A voz dele estava causando calafrios em Sebastián, que não conseguiu evitar se mover um pouco para a esquerda, onde impediria a visão que o outro pudesse ter do lugar em que se escondia o que ele tanto procurava.

— Eu não sei de nada disso. Vá embora! Já não basta tudo que você fez? Ainda tem coragem de voltar aqui...

— ... de novo? Ora, vamos, Sebastián, eu apareci duas vezes desde aquilo tudo. Você está amedrontado demais. — Ele disse, e então percebeu a atitude suspeita de Sebastián. Dirigiu-se até a cômoda do abajur, deliberadamente escondida atrás do velho.

Sebastián deu passagem a ele, subitamente assustado. Não queria tocá-lo. Enquanto o outro andava, seu olhar recaiu novamente no maldito anel de ouro. A cena voltou como um flash.

(Ele chegou usando um anel de ouro puro no dedo, onde todos poderiam ver. Estava de braços dados com ela.

A vizinhança se aproximara, excitada, perguntando sobre datas e convites. O sorriso em seu rosto era reluzente. Sebastián ficou escondido atrás de uma das árvores, ao mesmo tempo se apoiando no tronco seco e tentando ouvir qualquer coisa, na esperança de que estivesse enganado. Seria tudo um enorme engano. Mas seu olhar se encontrou com o dele e a verdade o atingiu.

E passaram-se muitos anos.

A última vez que ouvira falar dele, foi sobre o filho.

Então a tristeza se transformou em raiva.)

— Você... escreveu meu nome na capa? — Ele disse, observando o livro fino e muito bem cuidado que achara na cômoda. O nome Mateo estava escrito em cuidadosa letra cursiva.

— Não interessa. — Respondeu Sebastián, sem desfazer a carranca. Observou Mateo segurar o livro como um frágil objeto de cristal e sentar-se na cadeira ao lado da lareira.

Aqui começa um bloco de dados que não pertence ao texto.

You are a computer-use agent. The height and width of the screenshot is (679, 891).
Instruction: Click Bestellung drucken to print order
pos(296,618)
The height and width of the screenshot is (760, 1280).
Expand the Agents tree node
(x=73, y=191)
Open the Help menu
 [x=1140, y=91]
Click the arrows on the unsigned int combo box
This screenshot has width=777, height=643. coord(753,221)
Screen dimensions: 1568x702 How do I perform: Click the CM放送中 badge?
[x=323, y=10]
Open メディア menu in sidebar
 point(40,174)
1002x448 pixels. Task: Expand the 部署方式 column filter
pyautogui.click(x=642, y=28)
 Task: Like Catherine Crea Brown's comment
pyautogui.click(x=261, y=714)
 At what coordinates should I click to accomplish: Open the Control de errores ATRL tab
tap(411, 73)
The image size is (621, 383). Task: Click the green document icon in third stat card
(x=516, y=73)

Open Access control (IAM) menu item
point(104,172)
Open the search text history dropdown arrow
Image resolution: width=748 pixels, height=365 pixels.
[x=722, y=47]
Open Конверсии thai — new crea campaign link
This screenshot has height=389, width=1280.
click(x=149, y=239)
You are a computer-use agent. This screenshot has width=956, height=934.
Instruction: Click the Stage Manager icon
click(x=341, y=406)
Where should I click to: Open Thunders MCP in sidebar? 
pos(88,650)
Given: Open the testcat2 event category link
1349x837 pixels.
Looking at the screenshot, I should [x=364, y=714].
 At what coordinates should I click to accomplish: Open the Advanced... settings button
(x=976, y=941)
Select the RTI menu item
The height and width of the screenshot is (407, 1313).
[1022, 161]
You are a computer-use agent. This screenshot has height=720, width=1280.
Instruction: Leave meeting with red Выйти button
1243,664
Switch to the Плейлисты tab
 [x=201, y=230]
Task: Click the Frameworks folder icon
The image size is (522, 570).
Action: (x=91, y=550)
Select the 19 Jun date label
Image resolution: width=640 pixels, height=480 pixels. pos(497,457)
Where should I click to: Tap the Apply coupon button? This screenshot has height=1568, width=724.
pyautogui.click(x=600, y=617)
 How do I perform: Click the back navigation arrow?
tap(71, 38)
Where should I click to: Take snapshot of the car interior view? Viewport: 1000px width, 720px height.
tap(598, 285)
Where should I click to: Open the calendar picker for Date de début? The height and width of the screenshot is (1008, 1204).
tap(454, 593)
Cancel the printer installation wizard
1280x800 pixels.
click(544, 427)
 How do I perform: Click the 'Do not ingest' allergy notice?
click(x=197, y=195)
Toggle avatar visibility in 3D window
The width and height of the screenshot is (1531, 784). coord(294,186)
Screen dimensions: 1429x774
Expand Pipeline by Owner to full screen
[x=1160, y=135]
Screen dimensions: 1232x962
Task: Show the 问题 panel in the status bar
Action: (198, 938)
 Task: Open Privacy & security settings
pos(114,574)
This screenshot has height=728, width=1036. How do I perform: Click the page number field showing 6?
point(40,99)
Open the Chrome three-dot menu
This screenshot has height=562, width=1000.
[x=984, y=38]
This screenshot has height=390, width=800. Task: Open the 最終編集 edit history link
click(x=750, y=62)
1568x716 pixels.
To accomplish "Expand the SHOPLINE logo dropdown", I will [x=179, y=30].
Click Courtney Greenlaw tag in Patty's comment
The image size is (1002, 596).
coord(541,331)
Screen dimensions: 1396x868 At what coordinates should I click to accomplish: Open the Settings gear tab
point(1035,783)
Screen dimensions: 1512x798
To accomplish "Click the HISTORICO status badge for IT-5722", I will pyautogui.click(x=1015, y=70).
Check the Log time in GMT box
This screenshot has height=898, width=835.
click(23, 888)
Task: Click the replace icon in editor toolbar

— Haha, eu me lembro muito bem desta aqui. Foi uma das primeiras, acho. — Falou, apontando para a página aleatória em que havia aberto. Sua expressão era divertida e saudosista. Sebastián se sentiu tentado, por um momento, ao juntar-se a ele e partilhar da nostalgia, mas o rancor, mesmo depois de tanto tempo, ainda não havia descido por sua garganta.

— Escuta aqui, saia da minha casa ou...

— Ou o que? Vai chamar a polícia? Você sabe que isso não adiantaria. Venha, sente-se. — Mateo disse, levando a cadeira na qual estivera sentado até perto da poltrona. Sebastián estava desconfiado, mas se aproximou e sentou-se, buscando ao máximo ficar longe do outro.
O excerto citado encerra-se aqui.